= ACTIVITY LIST =
a - From the passage on chronic bacteria and disease, copy out the text from "Yet scientists like" to "the disease again.".
b - According to the passage on chronic bacteria and disease, how long was Gerald Domingue's career at Tulane University?
c - Carry on the passage on chronic bacteria and disease from the point where it stops.

= EXCERPTED PASSAGE =
▼
Over his thirty-nine year career at Tulane University, Gerald Domingue published dozens of papers and book chapters devoted to the role of chronic forms of bacteria in inflammatory disease. “It is unwise to dismiss the pathogenic capacities of any microbe in a patient with a mysterious disease,” he wrote. “Clearly, any patient with a history of recurrent infection and persistent disability is sending the signal that the phenomenon [infection with chronic bacteria or viruses] could be occurring. The so-called autoimmune diseases in which no organism can be identified by routine testing techniques are particularly suspect.”
Yet scientists like Mattman and Domingue faced serious challenges in trying to convince the medical community their work was valid. Other research teams using less rigorous techniques often failed to duplicate their findings. Many of their observations were dismissed on the premise that their samples could have been contaminated. However, the greatest impediment towards the acceptance of this work was a set of rules set in motion by 19th century German physician Robert Koch. These rules, known as “Koch’s Postulates,” stipulate that in order for a microbe to be deemed a causative agent of a disease, certain criteria must be met. The same microbe must be identified in every person with a given disease; the specific microbe must be able to be grown on pure culture medium in the lab; and, when reintroduced into a healthy animal or person, must produce the disease again.
▲
= INPUT DATA =
▼
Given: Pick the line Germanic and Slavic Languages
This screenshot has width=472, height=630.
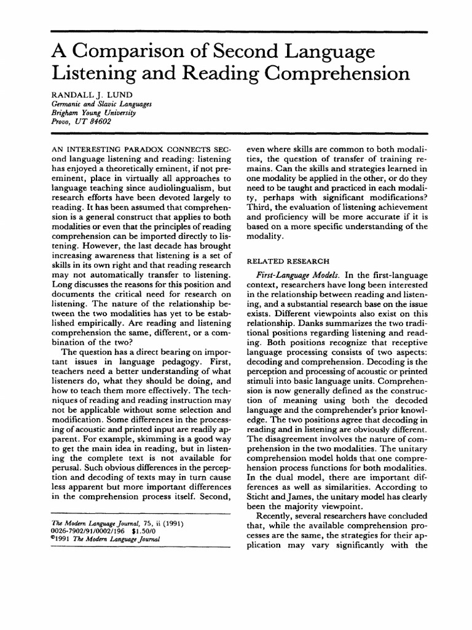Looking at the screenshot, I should coord(97,105).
▲
= ANSWERS BY ITEM =
a -
Yet scientists like Mattman and Domingue faced serious challenges in trying to convince the medical community their work was valid. Other research teams using less rigorous techniques often failed to duplicate their findings. Many of their observations were dismissed on the premise that their samples could have been contaminated. However, the greatest impediment towards the acceptance of this work was a set of rules set in motion by 19th century German physician Robert Koch. These rules, known as “Koch’s Postulates,” stipulate that in order for a microbe to be deemed a causative agent of a disease, certain criteria must be met. The same microbe must be identified in every person with a given disease; the specific microbe must be able to be grown on pure culture medium in the lab; and, when reintroduced into a healthy animal or person, must produce the disease again.

b - Thirty-nine years.

c -
While Koch’s Postulates may have offered a certain clarity during the formative stages of the field of microbiology, the rules distracted scientists from considering the possibility that multiple species could be responsible for the onset of a single disease state. Even today, Koch’s notions about disease are regularly invoked despite the emergence of a number of counterexamples. Neither Mycobacterium leprae, which is implicated in leprosy, nor Treponema pallidum, which causes syphilis, fulfill Koch’s Postulates, because these microbes cannot be grown in conventional culture media. Viruses further invalidate Koch’s postulates because most require another living cell in order to replicate.
In the absence of clear connections between a single microbe and a single disease, most microbiologists necessarily assumed that the body was a sterile compartment and that inflammation, which might well suggest the presence of microbes, was attributed to an idiopathic causation. Unable to grow all but a fraction of bacteria found in the human body in the confines of a Petri dish, and constrained by a lack of technology with which to detect new microbes, the theory of autoimmune disease, in which the immune system loses tolerance and generates antibodies that target self gained momentum in the 1960s.